Building a humanoid robot is an engineering challenge. It’s not just about programming. It’s about mastering the three fundamental principles of motion: balance (knowing where your body parts are) and kinesthetic (knowing how to move those parts in relation to each other). It is surprisingly difficult for robots to replicate human movement and awareness.
Second, humanoids represent one of the ultimate goals of robotics: to synthesize advances from many disciplines. These robots are inherently cross-disciplinary, involving advanced locomotion and manipulation, biomechanics, artificial intelligence, machine vision, perception, learning, and cognitive development, as well as behavioral studies.
In this post, we will see some of the critical engineering challenges in building a humanoid robot.
1. Skeletal structure
To make a humanoid, you need a robust skeletal structure with actuators that can exert hundreds of pounds of force and yet move within an accuracy of 1/10 of a millimeter. Imagine a powerlifter who can lift 600lbs off the ground, shoot a 7 kg shot-put 16 m, then turn and thread a needle with the same hands, tie his shoes, or play the piano.
The actuators we use in humanoid robots must capture this dynamic range of activities if they are to be useful and do the jobs we do. How can we solve this? Options include electromagnetic (rotary and linear) actuators, hydraulic/pneumatic pistons, artificial hydraulic muscles, or artificial electric muscles.
2. Facial expressions
For speech and proper facial expressions, we need facial precision actuators capable of moving far enough to generate correct facial movements and move quickly and accurately enough to make these motions realistic. Servos are bulky and hard to fit enough, so we need some artificial electrical muscle as the best solution.
3. Weight to power ratio
Adding powerful actuators requires a lot of energy. To achieve enough power, we may end up adding more weight, and this will eventually become a self-defeat exercise. We need lighter, stronger actuators and a source of energy that can run a humanoid robot for a whole day (10 hours) and recharge fast. Lithium-Ion batteries are bulky, heavy and take time to charge. In robots, we can’t use fossil fuels. It would be horribly noisy and exhausting. Another option is to use Hydrogen fuel cells, but they are costly. Storing and fueling hydrogen in the home is probably not a good idea!
4. AI and motion planning
This is the toughest challenge in robotics. A humanoid must integrate the input from its sensors, make an environment model, and determine what goals it wants to achieve!
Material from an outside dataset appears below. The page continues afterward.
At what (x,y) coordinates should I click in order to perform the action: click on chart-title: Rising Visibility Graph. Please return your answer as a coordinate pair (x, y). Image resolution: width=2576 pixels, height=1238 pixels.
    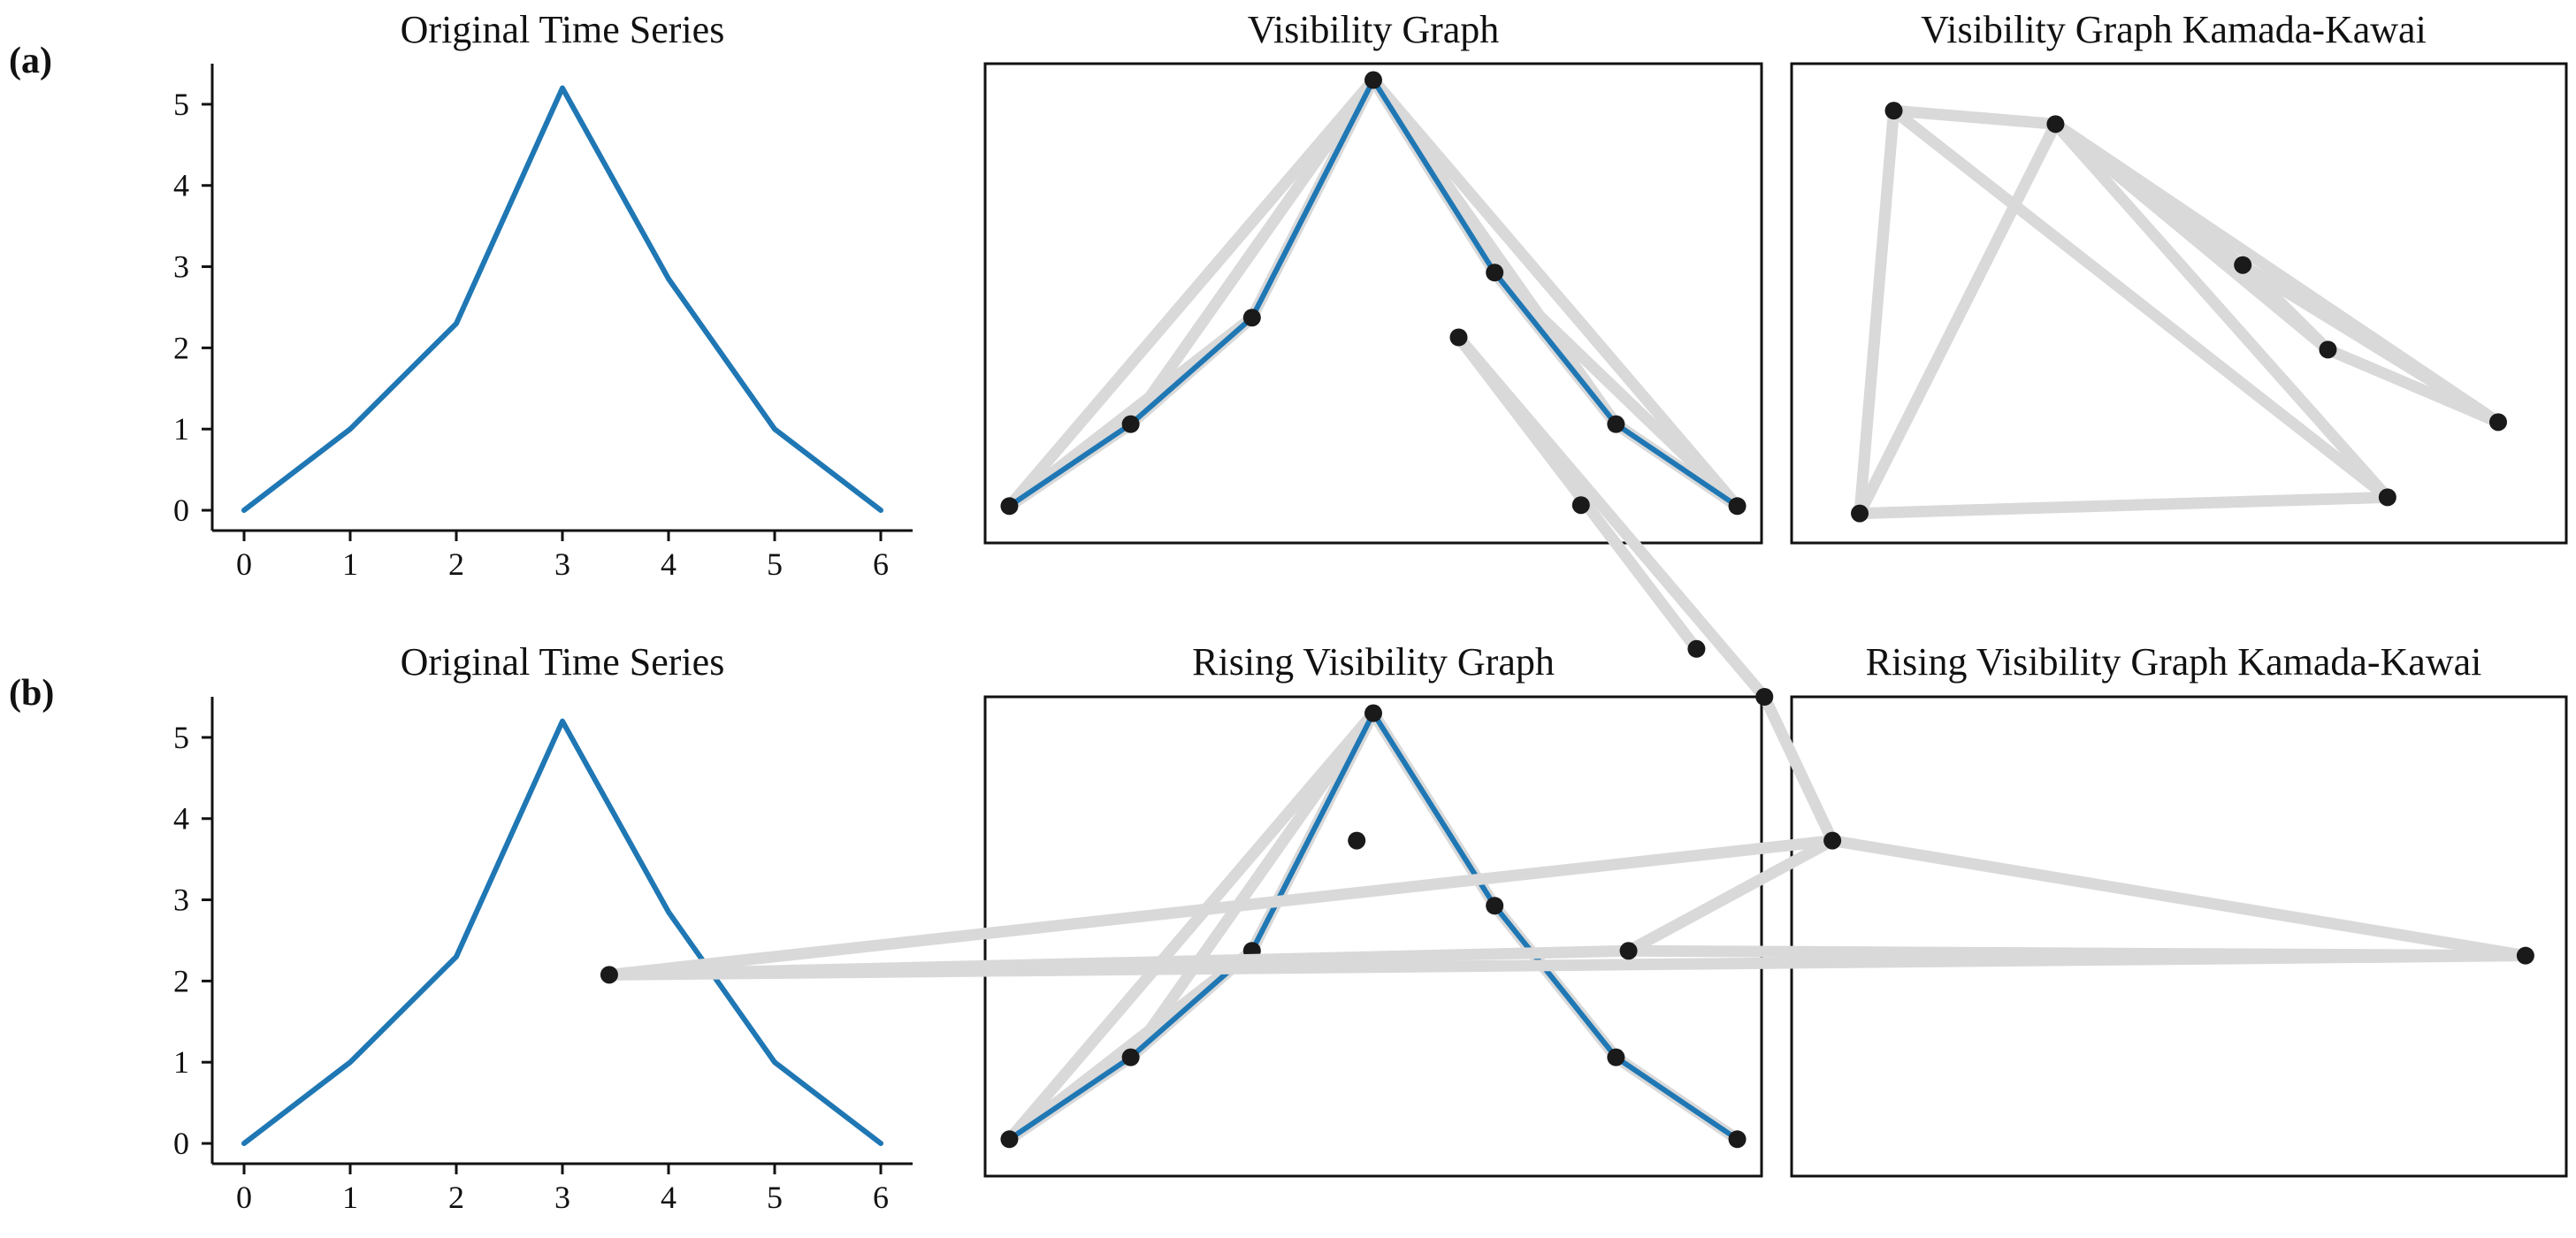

It should decide how it wishes to achieve those goals, plan its movements and interact with people and objects, then send commands to its motor controllers to determine how to move the actuators to locomote the robot and push the limbs to interact with the objects in its space, preferably with human-like motions so that the robot is pleasant to watch move, and we don’t get an uncanny animation effect. This is difficult, and that’s why we don’t see many humanoid robots running around, even on Google or Amazon campuses.
5. AI and interaction
The humanoid must also understand verbal commands, talk, and interact with you. This is coming along, and now voice command devices like Alexa, Google Assistant, and Siri, and Cortana are at this level. But there is another challenge. Voice recognition can not parse regular, verbose, rambling, and ambiguous verbal input as we humans usually say.
Humanoid robotics requires a vast amount of research and development in the field of the biomimetic design, stability and autonomous control, adaptive walking to rough terrain and natural gaiting, robust control for avoiding falling on the ground, adaptive behavior, robot machine learning capability, real-time visual recognition and understanding, multi-robot cooperation, human-robot coordination, human psychological aspects, and many others. Researchers have gained tremendous momentum in some of these areas, but there are miles to go! What do you think? Do you have anything to add?